Orbital characteristics
- Epoch 31 December 2006 (JD 2454100.5)
- Aphelion: 3.679 AU (550.4 Gm)
- Perihelion: 2.566 AU (383.9 Gm)
- Semi-major axis: 3.122 AU (467.0 Gm)
- Eccentricity: 0.178
- Orbital period (sidereal): 2,015.178 d (5.52 yr)
- Mean anomaly: 161.828°
- Inclination: 2.223°
- Longitude of ascending node: 125.738°
- Argument of perihelion: 273.285°

Physical characteristics
- Mean diameter: 95.4 km
- Mass: c. 6.27×10^{17} kg (calculated)
- Mean density: 1.38 g/cm^{3} (assumed)
- Synodic rotation period: 5.675±0.001 h or 9.2213±0.0007 h
- Geometric albedo: 0.061
- Spectral type: Ch (SMASSII); BU (Tholen);
- Absolute magnitude (H): 8.76

= 62 Erato =

Main-belt asteroid

62 Erato (/ˈɛrətoʊ/) is a carbonaceous asteroid from the outer region of the asteroid belt, approximately 95 km in diameter. It is a member of the Themis family of asteroids that share similar properties and orbital characteristics.
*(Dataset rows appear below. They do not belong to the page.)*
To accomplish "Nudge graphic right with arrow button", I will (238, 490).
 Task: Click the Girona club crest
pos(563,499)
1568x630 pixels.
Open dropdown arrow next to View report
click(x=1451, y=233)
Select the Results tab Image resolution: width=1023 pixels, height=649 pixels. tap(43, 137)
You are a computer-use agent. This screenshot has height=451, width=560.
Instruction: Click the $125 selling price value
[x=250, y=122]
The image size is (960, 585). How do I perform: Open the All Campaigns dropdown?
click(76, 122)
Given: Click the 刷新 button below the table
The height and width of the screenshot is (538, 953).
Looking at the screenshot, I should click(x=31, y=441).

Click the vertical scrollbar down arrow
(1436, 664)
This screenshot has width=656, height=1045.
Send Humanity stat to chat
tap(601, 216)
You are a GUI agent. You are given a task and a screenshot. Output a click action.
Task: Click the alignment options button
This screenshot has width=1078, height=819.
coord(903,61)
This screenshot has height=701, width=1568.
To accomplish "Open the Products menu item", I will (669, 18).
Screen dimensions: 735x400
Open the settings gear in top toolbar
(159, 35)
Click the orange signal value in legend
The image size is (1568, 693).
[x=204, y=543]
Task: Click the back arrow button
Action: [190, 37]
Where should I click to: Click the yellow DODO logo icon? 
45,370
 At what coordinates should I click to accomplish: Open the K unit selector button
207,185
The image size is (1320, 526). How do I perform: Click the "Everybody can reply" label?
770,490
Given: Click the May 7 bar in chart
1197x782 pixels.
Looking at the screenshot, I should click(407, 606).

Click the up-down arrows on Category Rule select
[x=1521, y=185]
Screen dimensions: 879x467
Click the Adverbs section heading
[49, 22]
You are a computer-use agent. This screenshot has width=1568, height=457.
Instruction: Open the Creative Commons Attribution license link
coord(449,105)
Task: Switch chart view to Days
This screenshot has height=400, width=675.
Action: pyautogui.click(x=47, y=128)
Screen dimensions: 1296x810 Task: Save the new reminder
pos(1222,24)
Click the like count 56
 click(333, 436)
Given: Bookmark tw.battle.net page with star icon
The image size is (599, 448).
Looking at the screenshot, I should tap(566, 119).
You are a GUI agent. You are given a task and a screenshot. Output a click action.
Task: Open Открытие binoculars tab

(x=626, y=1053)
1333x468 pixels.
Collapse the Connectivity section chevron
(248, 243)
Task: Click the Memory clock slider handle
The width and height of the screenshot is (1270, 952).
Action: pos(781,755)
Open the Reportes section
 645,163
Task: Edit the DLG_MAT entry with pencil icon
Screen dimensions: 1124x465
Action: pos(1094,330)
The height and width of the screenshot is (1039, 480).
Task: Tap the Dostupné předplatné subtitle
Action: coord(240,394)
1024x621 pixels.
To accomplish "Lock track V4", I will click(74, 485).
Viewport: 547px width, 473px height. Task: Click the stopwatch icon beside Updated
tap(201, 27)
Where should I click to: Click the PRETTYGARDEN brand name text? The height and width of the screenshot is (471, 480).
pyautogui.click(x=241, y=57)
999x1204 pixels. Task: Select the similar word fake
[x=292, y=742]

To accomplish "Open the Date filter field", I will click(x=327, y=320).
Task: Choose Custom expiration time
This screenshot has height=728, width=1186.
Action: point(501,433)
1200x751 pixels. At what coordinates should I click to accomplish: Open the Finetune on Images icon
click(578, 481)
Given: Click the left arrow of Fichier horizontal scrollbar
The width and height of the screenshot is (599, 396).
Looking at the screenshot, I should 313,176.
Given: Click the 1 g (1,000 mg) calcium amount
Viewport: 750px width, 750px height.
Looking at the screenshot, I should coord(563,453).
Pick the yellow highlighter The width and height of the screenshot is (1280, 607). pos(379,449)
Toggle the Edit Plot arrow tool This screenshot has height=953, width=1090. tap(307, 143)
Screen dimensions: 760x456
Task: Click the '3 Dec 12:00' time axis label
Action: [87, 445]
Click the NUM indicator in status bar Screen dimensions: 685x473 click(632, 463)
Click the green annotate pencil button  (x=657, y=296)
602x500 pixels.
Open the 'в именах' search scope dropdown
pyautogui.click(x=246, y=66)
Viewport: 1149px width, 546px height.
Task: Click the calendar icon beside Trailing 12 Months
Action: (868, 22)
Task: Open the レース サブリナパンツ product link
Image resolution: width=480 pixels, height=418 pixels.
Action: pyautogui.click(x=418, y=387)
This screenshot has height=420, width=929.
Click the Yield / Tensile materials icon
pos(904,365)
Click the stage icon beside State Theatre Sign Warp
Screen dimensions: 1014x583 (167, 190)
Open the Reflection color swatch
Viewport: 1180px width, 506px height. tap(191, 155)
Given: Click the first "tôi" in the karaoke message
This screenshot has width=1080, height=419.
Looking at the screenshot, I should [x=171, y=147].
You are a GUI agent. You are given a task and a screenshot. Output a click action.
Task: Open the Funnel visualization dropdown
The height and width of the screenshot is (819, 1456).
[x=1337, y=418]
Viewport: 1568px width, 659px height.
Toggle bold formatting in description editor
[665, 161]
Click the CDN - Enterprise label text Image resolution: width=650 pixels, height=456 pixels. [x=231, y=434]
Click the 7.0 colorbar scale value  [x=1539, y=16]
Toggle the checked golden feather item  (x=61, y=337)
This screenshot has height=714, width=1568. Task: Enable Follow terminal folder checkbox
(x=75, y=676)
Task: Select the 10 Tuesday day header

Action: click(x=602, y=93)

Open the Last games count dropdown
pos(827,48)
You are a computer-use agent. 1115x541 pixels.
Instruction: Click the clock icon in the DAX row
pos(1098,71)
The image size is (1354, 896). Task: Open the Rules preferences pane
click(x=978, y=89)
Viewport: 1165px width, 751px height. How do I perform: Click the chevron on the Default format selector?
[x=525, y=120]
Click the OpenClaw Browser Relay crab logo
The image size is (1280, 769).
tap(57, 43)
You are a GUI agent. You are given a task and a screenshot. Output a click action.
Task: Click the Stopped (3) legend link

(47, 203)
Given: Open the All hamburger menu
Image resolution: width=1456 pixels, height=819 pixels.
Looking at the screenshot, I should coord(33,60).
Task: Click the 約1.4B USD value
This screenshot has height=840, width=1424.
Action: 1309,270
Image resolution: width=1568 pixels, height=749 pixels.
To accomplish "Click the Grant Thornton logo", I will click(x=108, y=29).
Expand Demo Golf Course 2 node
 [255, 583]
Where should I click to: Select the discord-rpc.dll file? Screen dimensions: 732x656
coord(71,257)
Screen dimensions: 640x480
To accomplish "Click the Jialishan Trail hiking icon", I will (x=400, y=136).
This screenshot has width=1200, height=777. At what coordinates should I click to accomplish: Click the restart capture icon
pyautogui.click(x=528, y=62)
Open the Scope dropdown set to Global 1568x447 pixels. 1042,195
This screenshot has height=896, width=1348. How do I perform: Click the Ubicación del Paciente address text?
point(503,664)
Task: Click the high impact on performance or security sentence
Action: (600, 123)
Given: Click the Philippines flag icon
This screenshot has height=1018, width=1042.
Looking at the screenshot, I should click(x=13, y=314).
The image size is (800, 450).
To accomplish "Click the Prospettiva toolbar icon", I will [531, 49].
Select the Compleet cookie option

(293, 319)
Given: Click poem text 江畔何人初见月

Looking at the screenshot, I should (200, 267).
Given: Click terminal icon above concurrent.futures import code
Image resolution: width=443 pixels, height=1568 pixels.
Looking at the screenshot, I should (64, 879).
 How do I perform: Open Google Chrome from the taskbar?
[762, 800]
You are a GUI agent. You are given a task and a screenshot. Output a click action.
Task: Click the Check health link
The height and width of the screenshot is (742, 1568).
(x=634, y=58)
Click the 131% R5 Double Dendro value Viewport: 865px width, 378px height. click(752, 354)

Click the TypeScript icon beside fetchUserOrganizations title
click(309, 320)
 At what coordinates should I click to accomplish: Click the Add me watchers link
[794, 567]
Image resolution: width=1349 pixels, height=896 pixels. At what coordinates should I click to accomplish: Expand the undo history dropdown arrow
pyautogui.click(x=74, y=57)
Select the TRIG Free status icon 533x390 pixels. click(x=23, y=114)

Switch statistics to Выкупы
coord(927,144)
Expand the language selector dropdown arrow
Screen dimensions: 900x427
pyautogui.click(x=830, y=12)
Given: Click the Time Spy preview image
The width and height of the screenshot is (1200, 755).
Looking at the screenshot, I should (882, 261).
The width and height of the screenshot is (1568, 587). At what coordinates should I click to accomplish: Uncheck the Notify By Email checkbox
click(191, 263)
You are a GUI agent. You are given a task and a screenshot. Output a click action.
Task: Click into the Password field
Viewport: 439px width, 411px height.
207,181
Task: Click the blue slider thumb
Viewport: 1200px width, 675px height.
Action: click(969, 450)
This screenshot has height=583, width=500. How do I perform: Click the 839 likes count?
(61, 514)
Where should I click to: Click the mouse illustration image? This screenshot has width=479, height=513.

Photometric measurements during 2004–2005 showed a rotation period of 9.2213±0.0007 hours with an amplitude of 0.116±0.005 in magnitude. It is orbiting the Sun with a period of 2015.178 days, a semimajor axis of 3.122 AU, and eccentricity of 0.178. The orbital plane is inclined by an angle of 2.22° to the plane of the ecliptic.

Erato is the first asteroid to have been credited with co-discoverers, Oskar Lesser and Wilhelm Forster, who discovered it on 14 September 1860, from the Berlin Observatory. It was their first and only asteroid discovery. The name was chosen by Johann Franz Encke, director of the observatory, and refers to Erato, the Muse of lyric poetry in Greek mythology. It has also been classified as a member of the Eos family.